* Start Input rows *

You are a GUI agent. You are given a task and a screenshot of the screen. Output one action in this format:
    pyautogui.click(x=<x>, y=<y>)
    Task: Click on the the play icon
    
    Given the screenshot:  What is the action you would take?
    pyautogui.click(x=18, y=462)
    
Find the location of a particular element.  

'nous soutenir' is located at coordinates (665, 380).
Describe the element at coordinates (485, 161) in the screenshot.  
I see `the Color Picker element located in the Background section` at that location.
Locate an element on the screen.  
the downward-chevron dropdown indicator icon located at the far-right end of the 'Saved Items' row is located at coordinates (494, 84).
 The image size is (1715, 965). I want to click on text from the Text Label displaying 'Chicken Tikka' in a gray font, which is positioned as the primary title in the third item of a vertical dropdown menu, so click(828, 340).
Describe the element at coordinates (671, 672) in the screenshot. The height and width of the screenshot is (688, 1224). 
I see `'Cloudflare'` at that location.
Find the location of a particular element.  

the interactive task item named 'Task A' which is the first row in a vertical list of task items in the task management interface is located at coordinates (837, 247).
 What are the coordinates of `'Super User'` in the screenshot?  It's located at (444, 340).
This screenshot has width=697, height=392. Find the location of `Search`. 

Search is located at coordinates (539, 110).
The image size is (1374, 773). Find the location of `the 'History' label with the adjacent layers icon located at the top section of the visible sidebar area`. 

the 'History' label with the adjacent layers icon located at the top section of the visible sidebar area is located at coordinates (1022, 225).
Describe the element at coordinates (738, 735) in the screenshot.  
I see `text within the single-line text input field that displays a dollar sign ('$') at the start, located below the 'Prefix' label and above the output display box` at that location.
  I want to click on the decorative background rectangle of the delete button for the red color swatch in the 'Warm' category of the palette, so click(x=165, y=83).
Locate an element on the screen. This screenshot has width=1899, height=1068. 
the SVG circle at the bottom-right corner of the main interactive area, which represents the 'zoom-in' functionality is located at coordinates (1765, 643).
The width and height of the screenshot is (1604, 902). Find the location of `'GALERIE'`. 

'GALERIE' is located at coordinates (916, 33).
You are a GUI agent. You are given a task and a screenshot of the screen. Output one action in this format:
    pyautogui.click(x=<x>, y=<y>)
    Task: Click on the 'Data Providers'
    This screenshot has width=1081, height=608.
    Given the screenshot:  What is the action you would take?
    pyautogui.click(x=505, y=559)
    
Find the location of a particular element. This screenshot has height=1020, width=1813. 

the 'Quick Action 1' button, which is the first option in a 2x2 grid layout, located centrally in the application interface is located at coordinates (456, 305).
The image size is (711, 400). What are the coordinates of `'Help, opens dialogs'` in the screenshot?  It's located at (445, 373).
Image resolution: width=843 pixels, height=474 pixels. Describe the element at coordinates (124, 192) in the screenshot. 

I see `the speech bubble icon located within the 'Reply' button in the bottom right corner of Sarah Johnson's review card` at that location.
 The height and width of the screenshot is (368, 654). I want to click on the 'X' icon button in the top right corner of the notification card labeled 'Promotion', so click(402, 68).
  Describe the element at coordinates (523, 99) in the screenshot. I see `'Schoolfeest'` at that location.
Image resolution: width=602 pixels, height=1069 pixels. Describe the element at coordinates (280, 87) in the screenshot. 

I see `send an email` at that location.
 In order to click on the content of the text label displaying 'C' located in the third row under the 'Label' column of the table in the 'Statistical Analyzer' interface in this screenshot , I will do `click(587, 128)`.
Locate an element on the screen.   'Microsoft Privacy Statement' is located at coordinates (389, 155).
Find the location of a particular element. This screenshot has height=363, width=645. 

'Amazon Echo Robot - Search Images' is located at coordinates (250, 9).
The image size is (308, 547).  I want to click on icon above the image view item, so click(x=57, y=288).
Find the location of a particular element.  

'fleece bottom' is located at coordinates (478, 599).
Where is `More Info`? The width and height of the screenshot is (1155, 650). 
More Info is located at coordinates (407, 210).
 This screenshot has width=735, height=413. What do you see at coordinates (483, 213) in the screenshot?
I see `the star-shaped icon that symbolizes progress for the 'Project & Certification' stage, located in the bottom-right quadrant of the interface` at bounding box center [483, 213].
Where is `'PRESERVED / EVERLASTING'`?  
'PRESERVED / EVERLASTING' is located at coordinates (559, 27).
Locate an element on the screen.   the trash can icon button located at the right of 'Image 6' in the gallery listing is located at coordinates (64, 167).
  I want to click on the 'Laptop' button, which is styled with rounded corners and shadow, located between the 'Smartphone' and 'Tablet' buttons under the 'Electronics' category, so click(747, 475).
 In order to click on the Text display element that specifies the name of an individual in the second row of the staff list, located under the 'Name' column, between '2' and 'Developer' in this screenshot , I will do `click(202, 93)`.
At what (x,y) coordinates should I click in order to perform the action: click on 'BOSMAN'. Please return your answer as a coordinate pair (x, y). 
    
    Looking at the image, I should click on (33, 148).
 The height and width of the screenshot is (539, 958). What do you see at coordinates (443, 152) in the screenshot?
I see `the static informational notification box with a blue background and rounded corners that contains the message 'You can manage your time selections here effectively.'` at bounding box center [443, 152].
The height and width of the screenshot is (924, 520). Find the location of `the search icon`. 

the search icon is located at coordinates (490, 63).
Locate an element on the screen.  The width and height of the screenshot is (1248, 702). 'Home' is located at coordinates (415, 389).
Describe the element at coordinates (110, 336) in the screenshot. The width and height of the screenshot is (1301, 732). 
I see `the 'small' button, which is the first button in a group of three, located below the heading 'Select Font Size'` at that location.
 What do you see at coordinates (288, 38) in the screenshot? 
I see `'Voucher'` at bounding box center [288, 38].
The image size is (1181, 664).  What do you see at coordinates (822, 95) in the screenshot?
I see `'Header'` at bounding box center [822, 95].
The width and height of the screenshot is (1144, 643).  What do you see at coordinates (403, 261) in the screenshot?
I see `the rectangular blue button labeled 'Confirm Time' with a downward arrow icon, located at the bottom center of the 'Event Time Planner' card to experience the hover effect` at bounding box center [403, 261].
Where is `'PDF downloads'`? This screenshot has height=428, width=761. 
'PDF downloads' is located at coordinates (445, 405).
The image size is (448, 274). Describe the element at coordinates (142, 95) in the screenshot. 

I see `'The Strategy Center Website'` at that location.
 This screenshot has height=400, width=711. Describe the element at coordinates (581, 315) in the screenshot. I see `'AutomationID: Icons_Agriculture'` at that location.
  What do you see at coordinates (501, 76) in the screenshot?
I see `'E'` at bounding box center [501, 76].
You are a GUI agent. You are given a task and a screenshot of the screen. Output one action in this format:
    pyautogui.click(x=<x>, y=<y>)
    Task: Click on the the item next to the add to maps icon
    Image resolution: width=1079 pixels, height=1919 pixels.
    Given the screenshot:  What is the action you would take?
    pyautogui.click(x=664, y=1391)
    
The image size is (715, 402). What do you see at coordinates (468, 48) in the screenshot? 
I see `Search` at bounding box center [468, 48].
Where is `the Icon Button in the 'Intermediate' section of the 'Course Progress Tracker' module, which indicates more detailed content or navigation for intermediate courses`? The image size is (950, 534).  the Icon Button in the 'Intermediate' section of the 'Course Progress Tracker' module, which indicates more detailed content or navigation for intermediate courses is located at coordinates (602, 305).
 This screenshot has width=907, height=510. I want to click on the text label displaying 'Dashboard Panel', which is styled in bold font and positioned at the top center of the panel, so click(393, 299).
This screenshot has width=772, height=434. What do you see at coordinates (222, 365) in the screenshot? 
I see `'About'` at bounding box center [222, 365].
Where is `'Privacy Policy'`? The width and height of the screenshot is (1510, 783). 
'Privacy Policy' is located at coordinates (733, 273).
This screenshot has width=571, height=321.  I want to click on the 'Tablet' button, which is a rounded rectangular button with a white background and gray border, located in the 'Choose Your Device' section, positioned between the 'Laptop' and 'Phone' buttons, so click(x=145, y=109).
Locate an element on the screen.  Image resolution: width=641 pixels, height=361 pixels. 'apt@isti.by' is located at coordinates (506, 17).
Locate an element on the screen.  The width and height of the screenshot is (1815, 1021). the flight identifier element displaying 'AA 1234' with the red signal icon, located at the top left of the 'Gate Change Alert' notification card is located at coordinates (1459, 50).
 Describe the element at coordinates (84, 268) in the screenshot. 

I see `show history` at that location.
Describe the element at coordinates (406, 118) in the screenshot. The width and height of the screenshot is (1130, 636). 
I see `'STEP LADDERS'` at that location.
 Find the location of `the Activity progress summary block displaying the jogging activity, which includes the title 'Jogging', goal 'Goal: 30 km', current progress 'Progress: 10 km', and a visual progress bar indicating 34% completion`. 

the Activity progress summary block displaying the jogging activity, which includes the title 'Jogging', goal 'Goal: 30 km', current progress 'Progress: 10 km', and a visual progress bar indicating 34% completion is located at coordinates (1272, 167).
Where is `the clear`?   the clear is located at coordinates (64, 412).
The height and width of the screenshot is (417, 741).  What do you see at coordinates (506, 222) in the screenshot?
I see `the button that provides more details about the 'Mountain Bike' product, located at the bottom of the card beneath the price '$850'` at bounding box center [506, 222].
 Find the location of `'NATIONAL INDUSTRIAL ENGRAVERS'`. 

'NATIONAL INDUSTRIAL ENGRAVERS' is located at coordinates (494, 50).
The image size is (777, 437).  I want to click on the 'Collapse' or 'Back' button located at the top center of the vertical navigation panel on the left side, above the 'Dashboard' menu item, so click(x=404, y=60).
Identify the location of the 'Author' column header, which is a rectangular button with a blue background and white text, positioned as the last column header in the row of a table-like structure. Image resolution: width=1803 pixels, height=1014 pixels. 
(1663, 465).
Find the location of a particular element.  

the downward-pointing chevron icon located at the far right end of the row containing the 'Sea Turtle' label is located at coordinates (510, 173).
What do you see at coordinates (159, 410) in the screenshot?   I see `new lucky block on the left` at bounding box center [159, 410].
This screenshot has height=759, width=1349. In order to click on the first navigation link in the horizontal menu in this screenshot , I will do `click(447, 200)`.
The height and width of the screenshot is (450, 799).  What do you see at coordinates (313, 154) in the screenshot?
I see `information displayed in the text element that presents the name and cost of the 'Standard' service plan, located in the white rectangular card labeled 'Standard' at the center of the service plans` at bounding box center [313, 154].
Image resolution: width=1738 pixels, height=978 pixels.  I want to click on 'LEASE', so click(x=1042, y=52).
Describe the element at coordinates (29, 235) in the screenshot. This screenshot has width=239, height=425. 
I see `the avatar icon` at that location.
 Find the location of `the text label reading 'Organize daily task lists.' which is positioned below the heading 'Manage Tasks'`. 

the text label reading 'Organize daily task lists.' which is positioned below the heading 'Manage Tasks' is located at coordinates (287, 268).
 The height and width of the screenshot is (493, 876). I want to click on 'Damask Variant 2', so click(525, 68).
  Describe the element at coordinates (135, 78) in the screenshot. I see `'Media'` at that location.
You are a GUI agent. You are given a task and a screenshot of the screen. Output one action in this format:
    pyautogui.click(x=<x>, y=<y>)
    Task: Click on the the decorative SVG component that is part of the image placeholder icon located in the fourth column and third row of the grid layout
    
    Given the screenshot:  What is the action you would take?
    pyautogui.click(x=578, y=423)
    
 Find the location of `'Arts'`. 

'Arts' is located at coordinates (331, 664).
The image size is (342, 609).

* End Input rows *

*What to do*. Copy the records from the line with "Locate an element on the screen. This" to the line with "the SVG circle", changing "element" to "item" and leaving everything else unchanged.

*Response to the exercise*.
Locate an item on the screen. This screenshot has width=1899, height=1068. 
the SVG circle at the bottom-right corner of the main interactive area, which represents the 'zoom-in' functionality is located at coordinates (1765, 643).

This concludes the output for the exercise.